══ RECORDS PROVIDED ══
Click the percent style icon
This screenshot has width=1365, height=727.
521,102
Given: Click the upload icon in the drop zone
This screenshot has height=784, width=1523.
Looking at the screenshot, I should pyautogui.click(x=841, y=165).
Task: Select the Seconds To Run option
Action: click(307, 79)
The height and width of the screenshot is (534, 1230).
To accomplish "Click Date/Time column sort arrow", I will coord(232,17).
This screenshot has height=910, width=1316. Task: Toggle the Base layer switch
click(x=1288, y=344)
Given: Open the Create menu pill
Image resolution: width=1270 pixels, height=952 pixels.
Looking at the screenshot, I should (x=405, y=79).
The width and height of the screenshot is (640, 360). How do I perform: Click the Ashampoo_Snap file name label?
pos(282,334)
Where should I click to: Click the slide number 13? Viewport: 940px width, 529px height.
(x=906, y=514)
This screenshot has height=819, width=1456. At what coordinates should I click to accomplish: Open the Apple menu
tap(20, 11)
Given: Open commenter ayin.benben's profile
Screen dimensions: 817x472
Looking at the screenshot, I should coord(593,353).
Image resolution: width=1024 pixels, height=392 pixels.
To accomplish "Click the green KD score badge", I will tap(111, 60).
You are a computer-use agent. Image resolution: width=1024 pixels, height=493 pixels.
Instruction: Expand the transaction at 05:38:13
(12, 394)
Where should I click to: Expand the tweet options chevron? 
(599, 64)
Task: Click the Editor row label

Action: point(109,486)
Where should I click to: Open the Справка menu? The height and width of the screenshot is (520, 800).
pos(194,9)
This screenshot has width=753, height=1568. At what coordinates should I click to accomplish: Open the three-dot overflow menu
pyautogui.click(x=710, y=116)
═══
WHAT THIS TASK INVOLVES >> Print all of the records above again, word for word, with nothing changed or left out.

RESPONSE >>
Click the percent style icon
This screenshot has width=1365, height=727.
521,102
Given: Click the upload icon in the drop zone
This screenshot has height=784, width=1523.
Looking at the screenshot, I should pyautogui.click(x=841, y=165).
Task: Select the Seconds To Run option
Action: click(307, 79)
The height and width of the screenshot is (534, 1230).
To accomplish "Click Date/Time column sort arrow", I will coord(232,17).
This screenshot has height=910, width=1316. Task: Toggle the Base layer switch
click(x=1288, y=344)
Given: Open the Create menu pill
Image resolution: width=1270 pixels, height=952 pixels.
Looking at the screenshot, I should (x=405, y=79).
The width and height of the screenshot is (640, 360). How do I perform: Click the Ashampoo_Snap file name label?
pos(282,334)
Where should I click to: Click the slide number 13? Viewport: 940px width, 529px height.
(x=906, y=514)
This screenshot has height=819, width=1456. At what coordinates should I click to accomplish: Open the Apple menu
tap(20, 11)
Given: Open commenter ayin.benben's profile
Screen dimensions: 817x472
Looking at the screenshot, I should coord(593,353).
Image resolution: width=1024 pixels, height=392 pixels.
To accomplish "Click the green KD score badge", I will tap(111, 60).
You are a computer-use agent. Image resolution: width=1024 pixels, height=493 pixels.
Instruction: Expand the transaction at 05:38:13
(12, 394)
Where should I click to: Expand the tweet options chevron? 
(599, 64)
Task: Click the Editor row label

Action: point(109,486)
Where should I click to: Open the Справка menu? The height and width of the screenshot is (520, 800).
pos(194,9)
This screenshot has width=753, height=1568. At what coordinates should I click to accomplish: Open the three-dot overflow menu
pyautogui.click(x=710, y=116)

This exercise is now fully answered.